The Abbé Chapeloud, a man of great good sense, whose amiability had secured him the friendship of persons in good society and of the various heads of the diocese, had always opposed the elevation of the Abbé Troubert, secretly and with much address; he had even hindered his admission to any of the salons where the best set in Tours were wont to meet, though during his lifetime Troubert always treated him with great respect, and on all occasions showed him the utmost deference. This persistent submissiveness had not availed to change the deceased Canon’s opinion; during his last walk with Birotteau, he had said to him once more:

“Do not trust that dry pole Troubert! He is Sixtus V reduced to the scale of a bishopric.”

This was Mademoiselle Gamard’s friend and messmate, who, the very day after that on which she had, so to speak, declared war with poor Birotteau, had come to call on him with every mark of friendliness.

“You must excuse Marianne,” said Troubert as she came in. “I fancy she did my room first. My place is very damp, and I coughed a great deal during the night.⁠—You are very healthily situated here,” he added, looking up at the mouldings.

“Oh, I am lodged like a Canon!” replied Birotteau with a emile.

“And I like a curate,” replied the humble priest.

“Yes, but before long you will be lodged in the Archbishop’s Palace,” said the good Abbé, who only wanted that everybody should be happy.

“Oh! or in the graveyard. God’s will be done!” and Troubert looked up to heaven with a resigned air. “I came,” he went on, “to beg you to lend me the General Clergy List. No one but you has the book at Tours.”

“Take it out of the bookcase,” replied Birotteau, reminded by the Canon’s last words of all the joys of his life.

The tall priest went into the library, and remained there all the time the Abbé was dressing. Presently the breakfast-bell rang, and Birotteau, reflecting that but for Troubert’s visit he would have had no fire to get up by, said to himself, “He is a good man!”

The two priests went down together, each armed with an enormous folio, which they laid on one of the consoles in the dining-room.

“What in the world is that?” asked Mademoiselle Gamard in sharp tones, addressing Birotteau. “You are not going to lumber up my dining-room with old books, I hope!”

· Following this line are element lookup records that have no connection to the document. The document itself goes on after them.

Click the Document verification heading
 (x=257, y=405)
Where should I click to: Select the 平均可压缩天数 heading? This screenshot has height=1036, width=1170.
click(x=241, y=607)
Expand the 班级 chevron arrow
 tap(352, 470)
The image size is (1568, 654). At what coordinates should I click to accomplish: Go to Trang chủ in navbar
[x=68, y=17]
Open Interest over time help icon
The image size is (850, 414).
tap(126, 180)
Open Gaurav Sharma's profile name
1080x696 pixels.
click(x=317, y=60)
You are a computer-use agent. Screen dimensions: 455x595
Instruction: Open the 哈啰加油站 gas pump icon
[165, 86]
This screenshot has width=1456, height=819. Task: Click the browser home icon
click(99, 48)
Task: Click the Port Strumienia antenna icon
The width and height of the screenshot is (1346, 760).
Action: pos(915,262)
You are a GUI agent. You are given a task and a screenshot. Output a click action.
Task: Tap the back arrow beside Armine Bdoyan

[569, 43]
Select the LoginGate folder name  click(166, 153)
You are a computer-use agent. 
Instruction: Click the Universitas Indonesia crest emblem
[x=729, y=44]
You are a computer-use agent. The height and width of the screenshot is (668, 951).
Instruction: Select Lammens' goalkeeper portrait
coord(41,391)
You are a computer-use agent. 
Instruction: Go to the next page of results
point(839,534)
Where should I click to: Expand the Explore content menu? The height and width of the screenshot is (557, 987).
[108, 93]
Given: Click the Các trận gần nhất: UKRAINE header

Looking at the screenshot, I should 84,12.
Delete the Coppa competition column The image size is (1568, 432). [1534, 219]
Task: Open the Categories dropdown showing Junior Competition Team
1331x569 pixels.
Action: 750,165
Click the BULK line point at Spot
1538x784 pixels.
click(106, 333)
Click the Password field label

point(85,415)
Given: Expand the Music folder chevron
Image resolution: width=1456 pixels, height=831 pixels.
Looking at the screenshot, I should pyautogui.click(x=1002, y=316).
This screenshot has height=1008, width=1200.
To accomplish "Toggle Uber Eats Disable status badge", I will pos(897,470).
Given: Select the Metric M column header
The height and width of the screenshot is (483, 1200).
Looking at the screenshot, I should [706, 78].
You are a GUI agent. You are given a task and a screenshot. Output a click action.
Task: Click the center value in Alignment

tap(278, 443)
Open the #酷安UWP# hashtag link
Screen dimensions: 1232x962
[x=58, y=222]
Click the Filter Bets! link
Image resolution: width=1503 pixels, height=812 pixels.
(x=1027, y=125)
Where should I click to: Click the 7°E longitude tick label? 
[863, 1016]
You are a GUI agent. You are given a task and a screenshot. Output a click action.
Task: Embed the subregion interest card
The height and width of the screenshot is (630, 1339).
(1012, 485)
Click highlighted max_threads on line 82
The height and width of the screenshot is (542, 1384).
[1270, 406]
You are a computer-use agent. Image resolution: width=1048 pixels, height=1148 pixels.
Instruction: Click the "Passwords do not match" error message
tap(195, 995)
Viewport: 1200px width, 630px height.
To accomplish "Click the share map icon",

“They are some books I wanted,” said the Abbé Troubert. “Monsieur is kind enough to lend them to me.”

“I might have guessed that,” said she with a scornful smile. “Monsieur Birotteau does not often study such big books.”

“And how are you, mademoiselle?” asked the Abbé in a piping voice.

“Why, not at all well,” she replied curtly. “You were the cause of my being roused from my first sleep, and I felt the effects all night.” And as she seated herself. Mademoiselle Gamard added, “Gentlemen, the milk will get cold.”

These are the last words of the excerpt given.